Repeat the lines below verbatim, beginning with the line that contains "Image resolution: width=643" and ending with the line that contains "pyautogui.click(x=110, y=8)", both included.

(Word and item position data)
==========

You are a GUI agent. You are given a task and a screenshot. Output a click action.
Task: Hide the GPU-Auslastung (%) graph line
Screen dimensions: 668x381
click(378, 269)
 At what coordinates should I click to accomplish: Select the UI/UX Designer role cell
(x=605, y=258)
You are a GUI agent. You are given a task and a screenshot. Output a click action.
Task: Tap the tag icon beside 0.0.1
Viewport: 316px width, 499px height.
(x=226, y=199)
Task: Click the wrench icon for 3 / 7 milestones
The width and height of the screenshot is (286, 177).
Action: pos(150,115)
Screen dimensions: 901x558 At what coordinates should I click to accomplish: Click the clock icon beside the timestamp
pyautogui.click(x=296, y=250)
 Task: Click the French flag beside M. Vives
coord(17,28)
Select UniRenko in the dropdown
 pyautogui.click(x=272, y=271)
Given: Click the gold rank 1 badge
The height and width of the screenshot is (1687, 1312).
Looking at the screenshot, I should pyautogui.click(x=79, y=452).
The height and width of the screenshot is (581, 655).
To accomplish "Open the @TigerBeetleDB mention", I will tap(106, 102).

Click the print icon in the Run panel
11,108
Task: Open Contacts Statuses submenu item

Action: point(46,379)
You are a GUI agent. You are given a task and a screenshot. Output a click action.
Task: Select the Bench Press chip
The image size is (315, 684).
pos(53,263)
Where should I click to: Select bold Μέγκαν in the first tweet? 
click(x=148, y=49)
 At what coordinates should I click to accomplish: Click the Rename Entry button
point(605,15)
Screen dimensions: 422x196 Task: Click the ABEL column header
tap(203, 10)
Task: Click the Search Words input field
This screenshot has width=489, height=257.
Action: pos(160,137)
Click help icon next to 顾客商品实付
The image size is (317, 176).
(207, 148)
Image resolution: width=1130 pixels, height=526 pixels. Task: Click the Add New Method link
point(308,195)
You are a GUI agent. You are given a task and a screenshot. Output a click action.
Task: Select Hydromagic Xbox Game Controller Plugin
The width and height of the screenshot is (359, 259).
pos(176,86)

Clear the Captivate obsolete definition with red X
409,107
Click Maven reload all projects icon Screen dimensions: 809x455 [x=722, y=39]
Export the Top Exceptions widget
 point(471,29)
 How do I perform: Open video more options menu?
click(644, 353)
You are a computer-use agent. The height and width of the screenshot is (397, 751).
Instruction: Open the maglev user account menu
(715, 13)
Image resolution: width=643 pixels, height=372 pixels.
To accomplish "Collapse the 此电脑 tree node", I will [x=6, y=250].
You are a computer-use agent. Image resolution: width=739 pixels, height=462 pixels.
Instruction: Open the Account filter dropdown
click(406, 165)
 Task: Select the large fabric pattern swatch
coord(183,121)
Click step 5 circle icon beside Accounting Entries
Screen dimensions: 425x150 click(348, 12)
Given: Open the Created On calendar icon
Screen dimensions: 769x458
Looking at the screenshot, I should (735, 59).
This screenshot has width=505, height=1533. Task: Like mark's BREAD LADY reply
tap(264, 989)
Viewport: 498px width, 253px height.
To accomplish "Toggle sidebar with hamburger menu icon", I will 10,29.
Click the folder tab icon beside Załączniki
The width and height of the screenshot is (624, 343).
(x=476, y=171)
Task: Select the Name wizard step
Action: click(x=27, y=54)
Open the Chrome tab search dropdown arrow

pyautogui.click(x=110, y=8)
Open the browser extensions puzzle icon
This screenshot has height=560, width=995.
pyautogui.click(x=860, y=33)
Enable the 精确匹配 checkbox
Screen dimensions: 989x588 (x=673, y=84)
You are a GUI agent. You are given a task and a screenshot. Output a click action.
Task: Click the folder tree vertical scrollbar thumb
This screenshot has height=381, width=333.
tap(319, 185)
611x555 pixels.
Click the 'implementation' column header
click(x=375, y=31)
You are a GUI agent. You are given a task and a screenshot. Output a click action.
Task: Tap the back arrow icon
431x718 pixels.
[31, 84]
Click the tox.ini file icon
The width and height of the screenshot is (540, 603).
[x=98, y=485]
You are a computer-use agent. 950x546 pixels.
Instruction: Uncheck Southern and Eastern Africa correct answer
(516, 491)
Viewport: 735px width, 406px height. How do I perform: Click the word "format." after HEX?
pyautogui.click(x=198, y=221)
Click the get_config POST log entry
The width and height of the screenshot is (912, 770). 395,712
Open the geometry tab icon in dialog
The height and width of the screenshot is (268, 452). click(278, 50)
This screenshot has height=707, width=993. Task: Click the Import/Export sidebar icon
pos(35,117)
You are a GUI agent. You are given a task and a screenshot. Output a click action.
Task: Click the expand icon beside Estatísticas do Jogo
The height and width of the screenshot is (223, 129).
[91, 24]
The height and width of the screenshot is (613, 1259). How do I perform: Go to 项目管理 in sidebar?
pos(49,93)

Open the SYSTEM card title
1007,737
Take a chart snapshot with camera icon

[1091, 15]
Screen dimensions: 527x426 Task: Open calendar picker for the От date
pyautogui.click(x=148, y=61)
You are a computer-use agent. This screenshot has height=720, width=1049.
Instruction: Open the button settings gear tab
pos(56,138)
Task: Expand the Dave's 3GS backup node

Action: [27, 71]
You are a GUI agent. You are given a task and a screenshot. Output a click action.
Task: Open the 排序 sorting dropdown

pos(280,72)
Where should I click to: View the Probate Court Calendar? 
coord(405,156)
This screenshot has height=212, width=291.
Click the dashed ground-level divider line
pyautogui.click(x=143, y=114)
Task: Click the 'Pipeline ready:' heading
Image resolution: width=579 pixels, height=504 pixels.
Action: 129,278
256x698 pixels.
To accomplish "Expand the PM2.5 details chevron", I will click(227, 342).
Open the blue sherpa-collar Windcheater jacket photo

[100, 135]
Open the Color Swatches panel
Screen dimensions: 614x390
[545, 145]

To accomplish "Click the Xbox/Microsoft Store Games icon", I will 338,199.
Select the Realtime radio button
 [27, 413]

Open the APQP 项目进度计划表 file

==========

▶ [Written response]
Image resolution: width=643 pixels, height=372 pixels.
To accomplish "Collapse the 此电脑 tree node", I will [x=6, y=250].
You are a computer-use agent. Image resolution: width=739 pixels, height=462 pixels.
Instruction: Open the Account filter dropdown
click(406, 165)
 Task: Select the large fabric pattern swatch
coord(183,121)
Click step 5 circle icon beside Accounting Entries
Screen dimensions: 425x150 click(348, 12)
Given: Open the Created On calendar icon
Screen dimensions: 769x458
Looking at the screenshot, I should (735, 59).
This screenshot has width=505, height=1533. Task: Like mark's BREAD LADY reply
tap(264, 989)
Viewport: 498px width, 253px height.
To accomplish "Toggle sidebar with hamburger menu icon", I will 10,29.
Click the folder tab icon beside Załączniki
The width and height of the screenshot is (624, 343).
(x=476, y=171)
Task: Select the Name wizard step
Action: click(x=27, y=54)
Open the Chrome tab search dropdown arrow

pyautogui.click(x=110, y=8)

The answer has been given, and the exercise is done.